The term engagement seems to be fairly loosely defined so I wanted to give this topic a go and look for some brilliant definitions first. In the latter part of my post I’ll share some of my thoughts how we can increase employee engagement via L&D operations. I will also share the list of my source materials from where I copied some of the definitions and examples for my conclusions. Many thanks to original writers for brilliant articles!

Defining engagement (borrowing here some clever definitions, I’ll share the original links in the end)

Definition 1:

Employee engagement is the emotional commitment the employee has to the organization and its goals. This emotional commitment means engaged employees actually care about their work and their company. They don’t work just for a paycheck, or just for the next promotion, but work on behalf of the organization’s goals. When employees care—when they are engaged—they use discretionary effort.

Employee engagement does not mean employee happiness. Someone might be happy at work, but that doesn’t necessarily mean they are working hard, productively on behalf of the organization. While company game rooms, free massages and Friday keg parties are fun–and may be beneficial for other reasons–making employees happy is different from making them engaged. 

Employee engagement doesn’t mean employee satisfaction. Many companies have “employee satisfaction” surveys and executives talk about “employee satisfaction”, but the bar is set too low. A satisfied employee might show up for her daily 9-to-5 without complaint. But that same “satisfied” employee might not go the extra effort on her own, and she’ll probably take the headhunter’s call luring her away with a 10% bump in pay. Satisfied isn’t enough.

Definition 2: 

‘a positive attitude held by the employee towards the organisation and its values. An engaged employee is aware of business context, and works with colleagues to improve performance within the job for the benefit of the organisation. The organisation must work to develop and nurture engagement, which requires a two-way relationship between employer and employee.’

The behaviours demonstrated by the engaged employee are:

  • belief in the organisation
  • desire to work to make things better
  • understanding of business context and the ‘bigger picture’
  • respectful of, and helpful to, colleagues
  • willingness to ‘go the extra mile’
  • keeping up to date with developments in the field.

NOTE! Engagement is two-way: organisations must work to engage the employee, who in turn has a choice about the level of engagement to offer the employer.

Definition 3: 

There are two types of employee engagement—emotional commitment and rational commitment —with emotional commitment being four times more powerful than rational commitment in driving employee effort. Employees stay with their organizations when they believe it is in their self-interest (rational commitment). But they exert discretionary effort when they believe in the value of their job, their team, and their organization (emotional commitment). Some of the common elements of the many definitions of employee en­gagement fall into the following categories:

  • Social: Is this an organization where I feel involved, part of a good team; is my organization serving the community?
  • Intellectual: Am I able to grow? Is my job stretching and interesting? Do I know what’s happening? Do my opinions count?
  • Emotional: Do I care about the organization and feel I belong? Am I valued?

Definition 4: 

Employers want employees who will do their best work or ‘go the extra mile’. Employees want jobs that are worthwhile and that inspire them. More and more organisations are looking for a win-win solution that meets their needs and those of their employees. What they increasingly say they are looking for is an engaged workforce.

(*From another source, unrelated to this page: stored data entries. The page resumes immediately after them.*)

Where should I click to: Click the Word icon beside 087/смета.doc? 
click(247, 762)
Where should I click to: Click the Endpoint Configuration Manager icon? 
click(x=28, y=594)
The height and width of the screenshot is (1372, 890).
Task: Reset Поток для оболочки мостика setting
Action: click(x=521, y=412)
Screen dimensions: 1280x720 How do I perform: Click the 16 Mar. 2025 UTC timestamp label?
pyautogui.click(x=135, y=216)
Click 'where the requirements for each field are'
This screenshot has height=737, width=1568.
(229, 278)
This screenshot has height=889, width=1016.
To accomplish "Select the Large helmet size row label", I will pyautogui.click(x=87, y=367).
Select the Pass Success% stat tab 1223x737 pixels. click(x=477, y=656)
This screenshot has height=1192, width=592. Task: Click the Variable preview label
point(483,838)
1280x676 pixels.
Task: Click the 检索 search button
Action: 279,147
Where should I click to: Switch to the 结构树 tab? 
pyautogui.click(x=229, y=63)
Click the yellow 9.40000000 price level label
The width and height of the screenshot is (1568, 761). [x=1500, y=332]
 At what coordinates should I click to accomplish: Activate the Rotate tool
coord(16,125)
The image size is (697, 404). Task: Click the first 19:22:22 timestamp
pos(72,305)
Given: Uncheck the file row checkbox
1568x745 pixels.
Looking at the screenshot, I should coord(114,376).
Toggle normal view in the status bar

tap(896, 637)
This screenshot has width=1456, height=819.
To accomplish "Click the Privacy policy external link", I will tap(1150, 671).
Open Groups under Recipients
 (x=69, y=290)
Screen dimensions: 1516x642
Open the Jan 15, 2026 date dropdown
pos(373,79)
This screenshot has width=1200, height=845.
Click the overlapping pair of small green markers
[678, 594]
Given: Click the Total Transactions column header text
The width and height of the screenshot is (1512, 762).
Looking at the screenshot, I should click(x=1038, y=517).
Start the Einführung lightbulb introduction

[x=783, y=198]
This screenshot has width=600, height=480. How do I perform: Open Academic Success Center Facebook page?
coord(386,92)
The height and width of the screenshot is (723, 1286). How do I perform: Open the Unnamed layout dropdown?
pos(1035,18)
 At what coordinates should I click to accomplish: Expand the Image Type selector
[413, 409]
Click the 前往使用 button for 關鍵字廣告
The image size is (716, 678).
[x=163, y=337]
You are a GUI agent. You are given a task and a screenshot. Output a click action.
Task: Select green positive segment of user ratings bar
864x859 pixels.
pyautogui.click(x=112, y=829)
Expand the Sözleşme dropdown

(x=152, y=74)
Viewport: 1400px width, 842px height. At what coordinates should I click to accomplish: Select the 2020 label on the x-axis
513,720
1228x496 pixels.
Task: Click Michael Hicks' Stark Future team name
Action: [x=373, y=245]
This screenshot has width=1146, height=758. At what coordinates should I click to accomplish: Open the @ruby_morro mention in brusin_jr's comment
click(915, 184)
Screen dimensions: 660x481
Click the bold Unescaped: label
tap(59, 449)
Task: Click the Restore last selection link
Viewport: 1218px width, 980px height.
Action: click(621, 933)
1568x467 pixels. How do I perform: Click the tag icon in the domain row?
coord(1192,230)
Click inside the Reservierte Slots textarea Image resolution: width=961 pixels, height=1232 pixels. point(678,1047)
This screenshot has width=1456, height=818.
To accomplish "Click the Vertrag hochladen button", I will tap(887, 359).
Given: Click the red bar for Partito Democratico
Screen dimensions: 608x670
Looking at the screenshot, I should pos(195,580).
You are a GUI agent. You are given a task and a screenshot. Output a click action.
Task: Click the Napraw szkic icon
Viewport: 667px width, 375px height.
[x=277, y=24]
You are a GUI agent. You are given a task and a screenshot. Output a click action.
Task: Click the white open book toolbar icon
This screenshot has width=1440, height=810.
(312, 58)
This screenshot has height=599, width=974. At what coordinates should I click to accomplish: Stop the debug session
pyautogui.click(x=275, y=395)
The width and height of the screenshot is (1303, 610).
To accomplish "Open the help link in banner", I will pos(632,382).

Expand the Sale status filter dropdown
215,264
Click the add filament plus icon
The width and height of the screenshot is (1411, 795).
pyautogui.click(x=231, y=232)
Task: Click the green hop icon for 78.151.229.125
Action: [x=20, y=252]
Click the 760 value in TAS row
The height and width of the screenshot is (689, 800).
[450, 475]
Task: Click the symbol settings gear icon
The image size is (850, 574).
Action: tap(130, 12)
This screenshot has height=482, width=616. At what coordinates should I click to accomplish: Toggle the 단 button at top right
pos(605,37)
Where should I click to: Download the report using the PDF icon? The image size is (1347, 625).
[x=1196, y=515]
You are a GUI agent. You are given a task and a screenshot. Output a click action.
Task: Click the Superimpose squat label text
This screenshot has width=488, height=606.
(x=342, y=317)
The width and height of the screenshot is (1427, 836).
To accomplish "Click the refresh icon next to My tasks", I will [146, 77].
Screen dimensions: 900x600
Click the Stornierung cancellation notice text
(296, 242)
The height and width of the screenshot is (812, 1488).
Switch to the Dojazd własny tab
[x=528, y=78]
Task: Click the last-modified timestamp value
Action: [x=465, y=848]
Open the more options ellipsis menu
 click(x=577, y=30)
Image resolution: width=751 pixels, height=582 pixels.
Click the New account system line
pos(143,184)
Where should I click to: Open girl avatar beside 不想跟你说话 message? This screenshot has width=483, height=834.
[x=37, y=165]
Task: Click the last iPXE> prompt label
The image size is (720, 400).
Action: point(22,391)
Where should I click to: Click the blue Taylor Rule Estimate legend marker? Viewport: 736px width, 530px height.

So what is employee engagement? It can be seen as a combination of commitment to the organisation and its values and a willingness to help out colleagues (organisational citizenship). It goes beyond job satisfaction and is not simply motivation. Engagement is something the employee has to offer: it cannot be ‘required’ as part of the employment contract.

Why organisations are interested in employee engagement

Employers want engaged employees because they deliver improved business performance. Research has repeatedly demonstrated the links between the way people are managed, employee attitudes and business performance.

When employers deliver on their commitments (when by their actions they fulfil employees’ expectations) they reinforce employees’ sense of fairness and trust in the organisation and generate a positive psychological contract between employer and employee. 

The high performance or ‘black box’ model produced by Bath University builds on the psychological contract but emphasises the role of line managers in creating conditions under which employees will offer ‘discretionary behaviour’. The model recognises that employees have choices and can decide what level of engagement to offer the employer.

Organisations increasingly recognise the importance of their ‘brand’. Engaged employees will help promote the brand and protect the employer from the risks associated with poor service levels or product quality. Similarly a strong employer brand will help in attracting and retaining employees.

The easy ways to destroy engagement – the drivers of dissatisfaction

These are the basics. If these areas are not sufficiently met, employees will most likely be looking for another job.

  • Compensation
  • Poor leadership
  • Job Security
  • Safety
  • Fair Policies
  • Personal development opportunities (career progression, learning & development opportunities, on the job development opportunities)

How to build employee engagement – the drivers of satisfaction, effectiveness and engagement

These factors will satisfy employees but don’t necessarily make them effective. Employees who are only satisfied “do what it takes to get by.”

  • Relationships (manager, co-workers)
  • Interesting Work
  • Recognition
  • Opportunities to Grow

These items are critical if an employee is going to be able to provide a high level of contribution. These factors remove the limits that may hold employees back from giving their all.

  • Clearly Communicated Direction
  • Pride in the Work
  • Access to Information and Resources
  • Authority to Make Decisions
  • Personal and Professional Renewal

These drivers influence the discretionary effort given by employees. When these factors are met, employees choose to give their all in their work responsibilities.

  • Fit with strengths
  • Accountability
  • Values Alignment
  • Great Leadership
  • Stimulating Work Environment/Team

Profile of a Fully Engaged Employee So what does a fully engaged employee look like? These items represent some of the most common characteristics of those who are engaged. They…

  • Do their very best
  • Constantly learn and take calculated risks
  • Feel stretched beyond their comfort zone
  • Take personal satisfaction in their quality of work
  • Find work can be stressful at times but also rewarding and fun
  • Love their job!

Boosting employee engagement

Here are a few recommendations on how to increase employee engagement.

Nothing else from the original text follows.